[Records provided Boundary: Start]

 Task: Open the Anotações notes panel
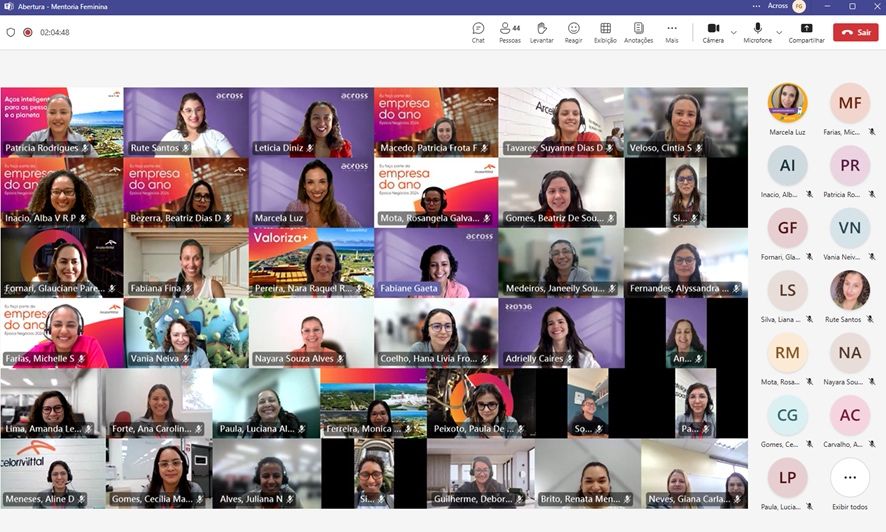tap(638, 32)
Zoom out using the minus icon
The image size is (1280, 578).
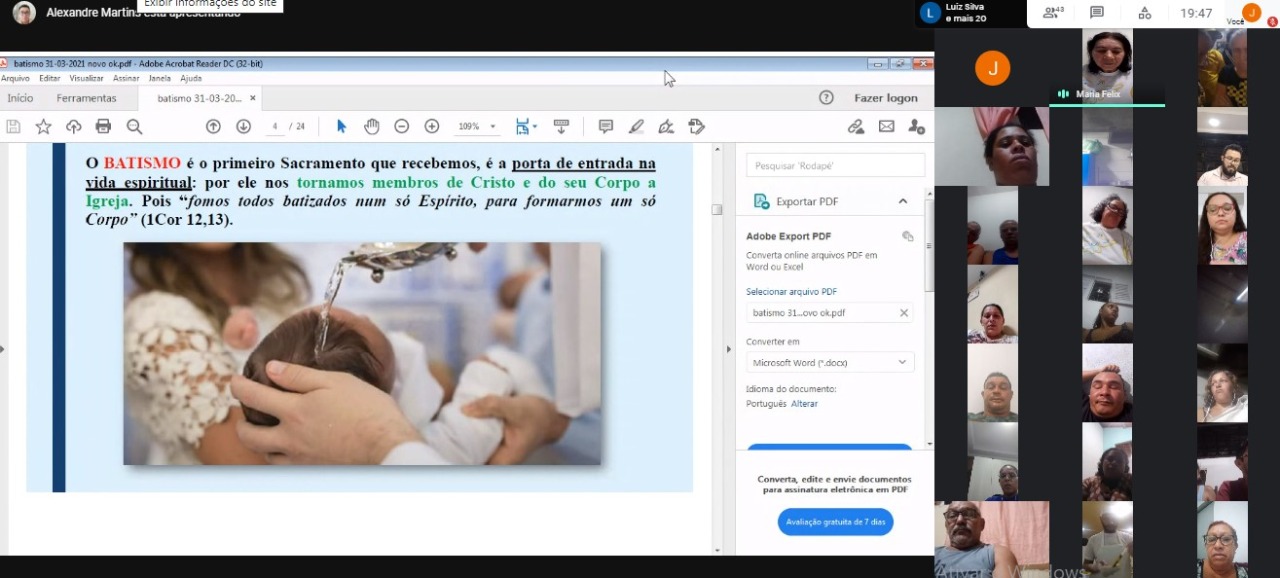pyautogui.click(x=401, y=126)
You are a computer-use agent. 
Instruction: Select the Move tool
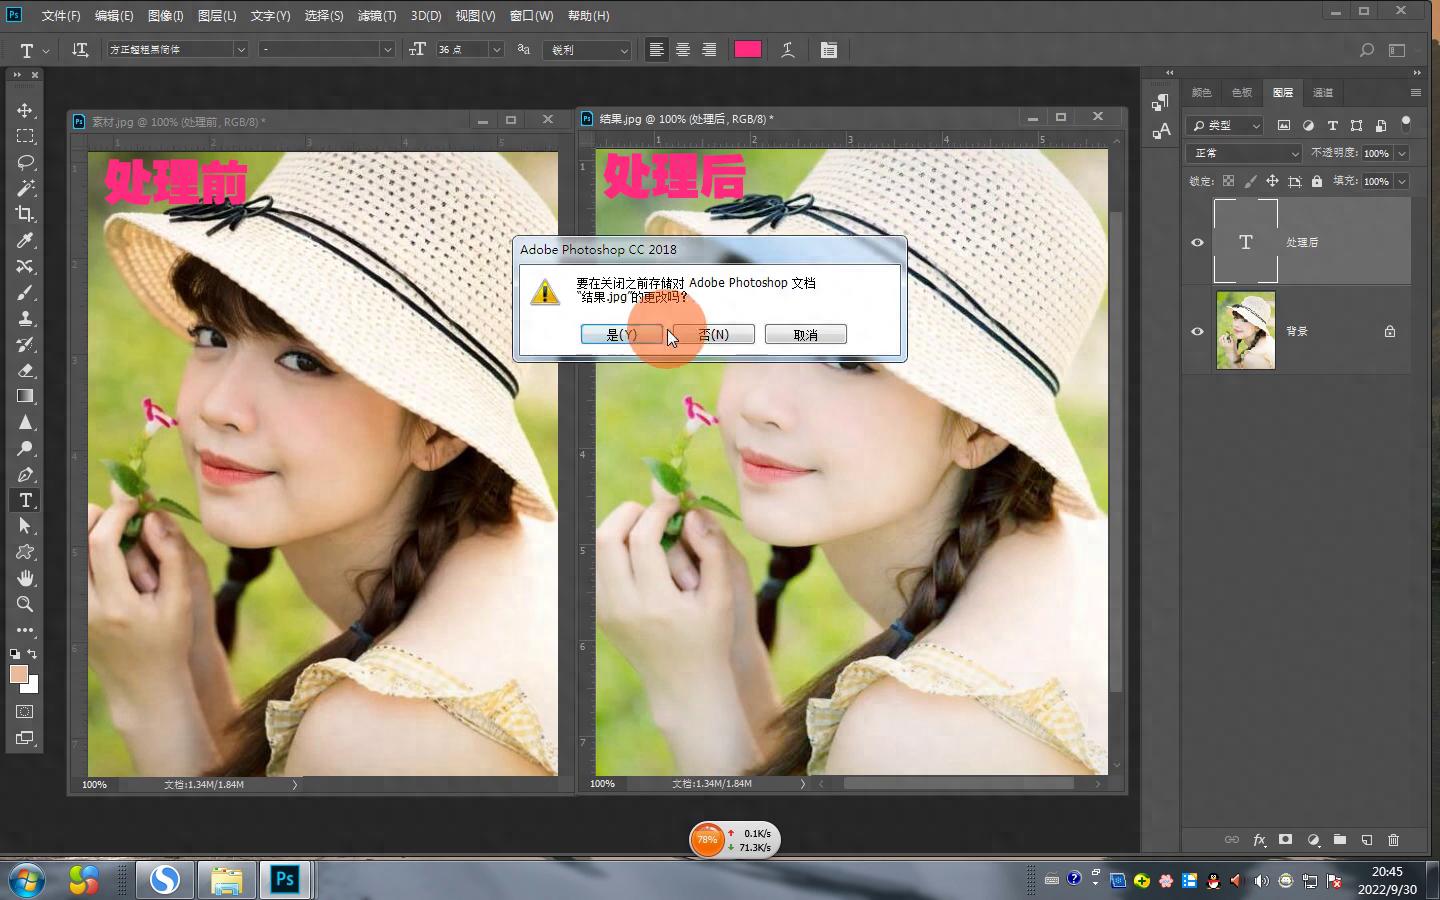coord(26,110)
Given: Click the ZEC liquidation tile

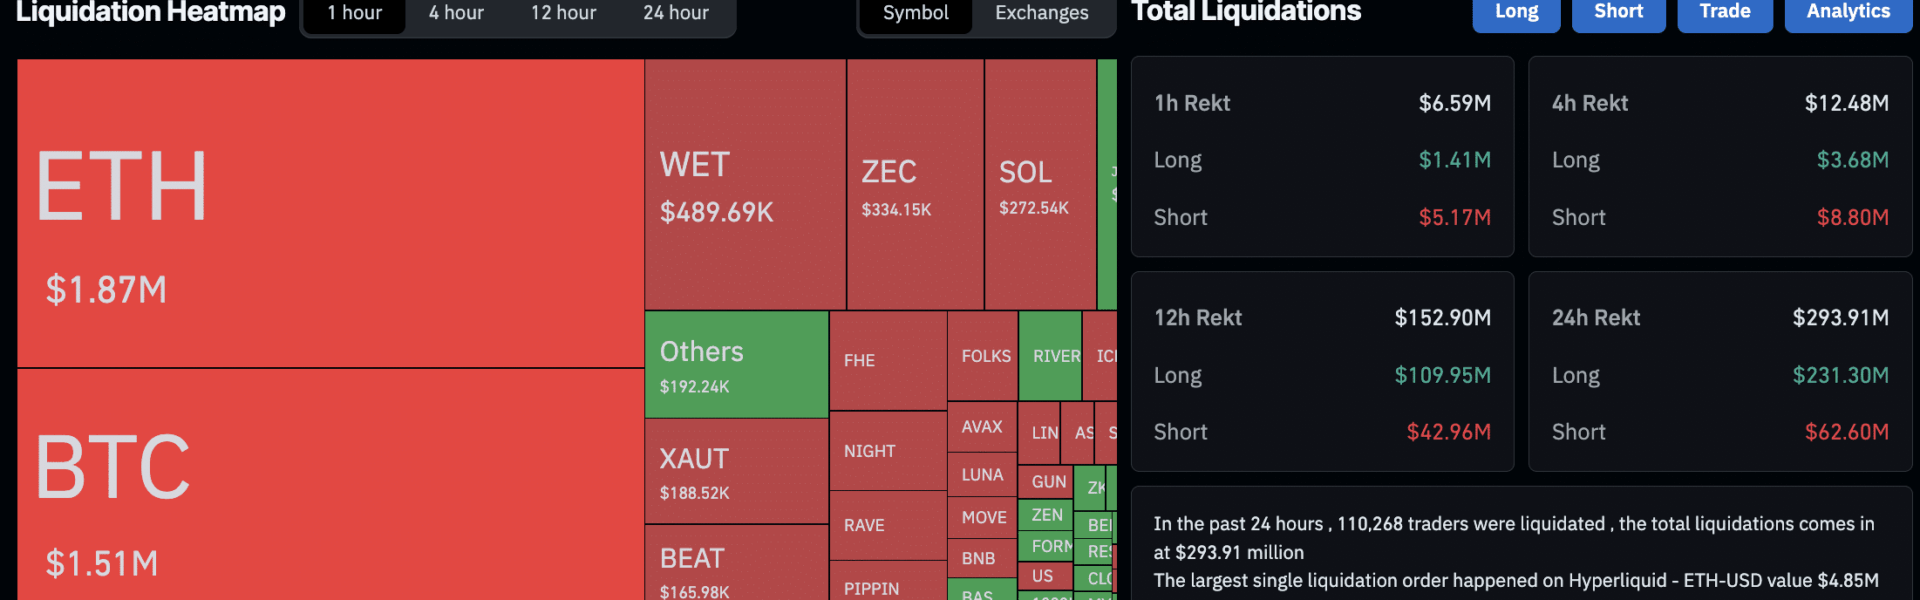Looking at the screenshot, I should click(915, 185).
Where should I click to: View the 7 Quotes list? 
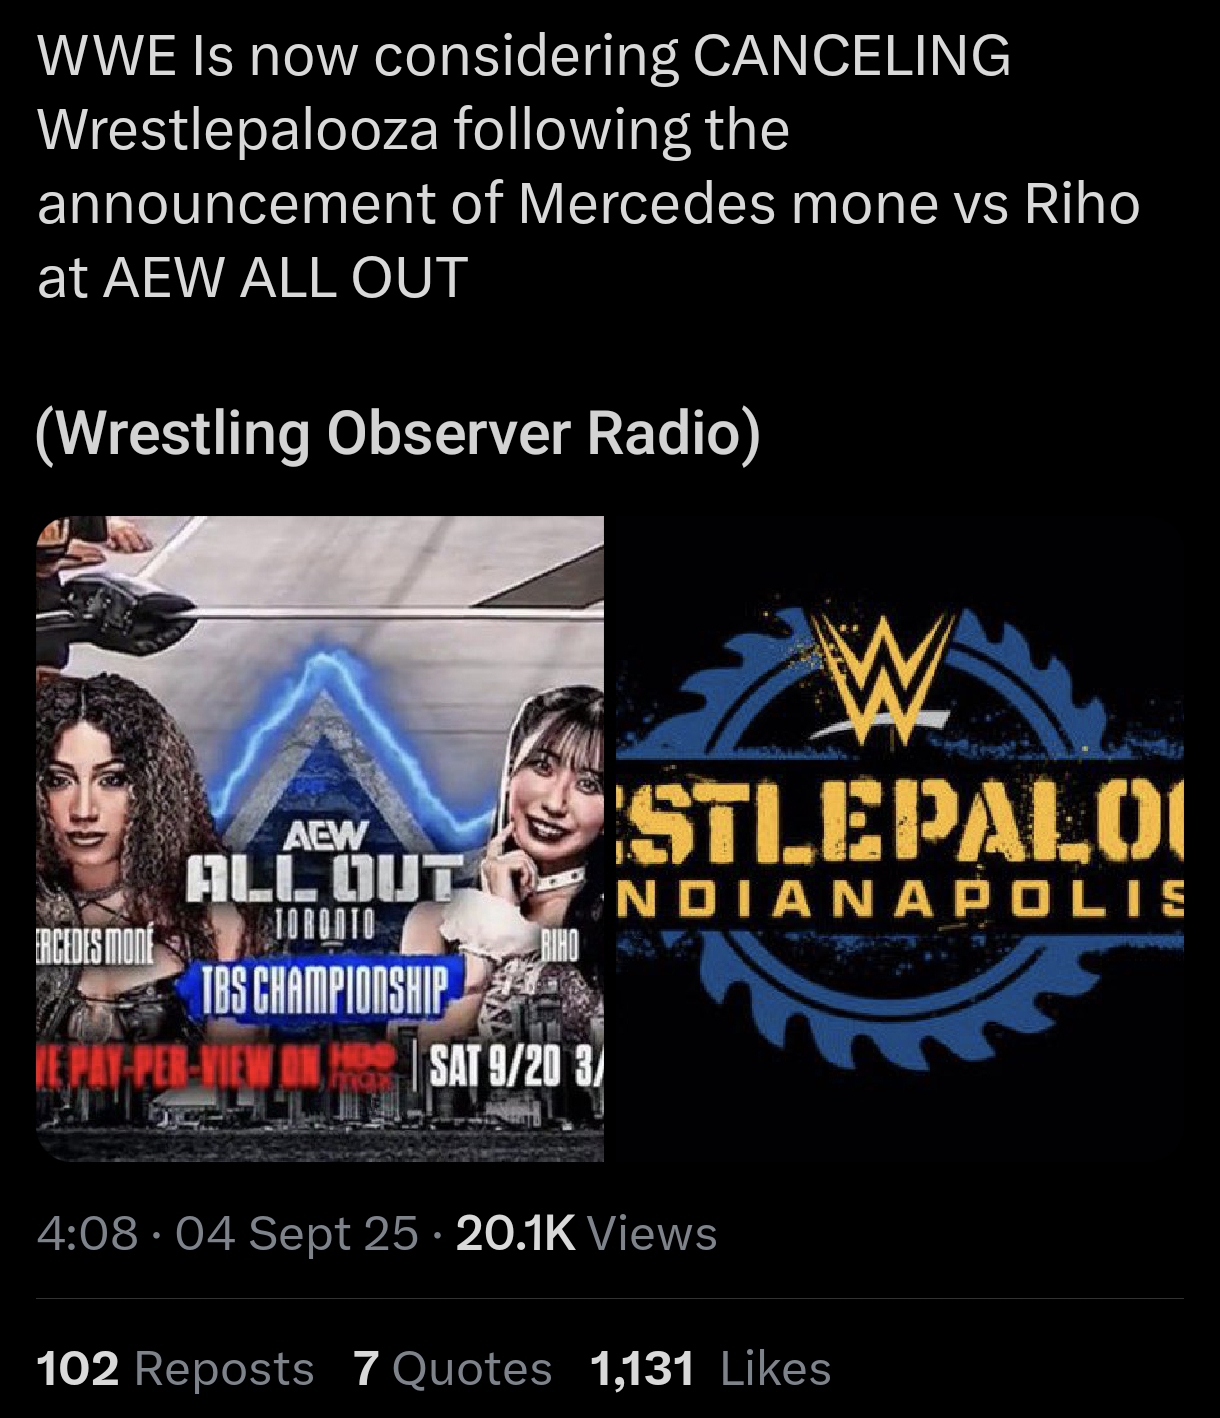click(x=452, y=1368)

[Records provided Boundary: End]

Your task
What you output must be exactly the lines from the line with "You are a computer-use agent." through the last line of the listing, pictures excluded.

Result for this exercise
You are a computer-use agent. 
Instruction: Select the Move tool
coord(26,110)
Given: Click the ZEC liquidation tile

Looking at the screenshot, I should click(915, 185).
Where should I click to: View the 7 Quotes list? 
click(x=452, y=1368)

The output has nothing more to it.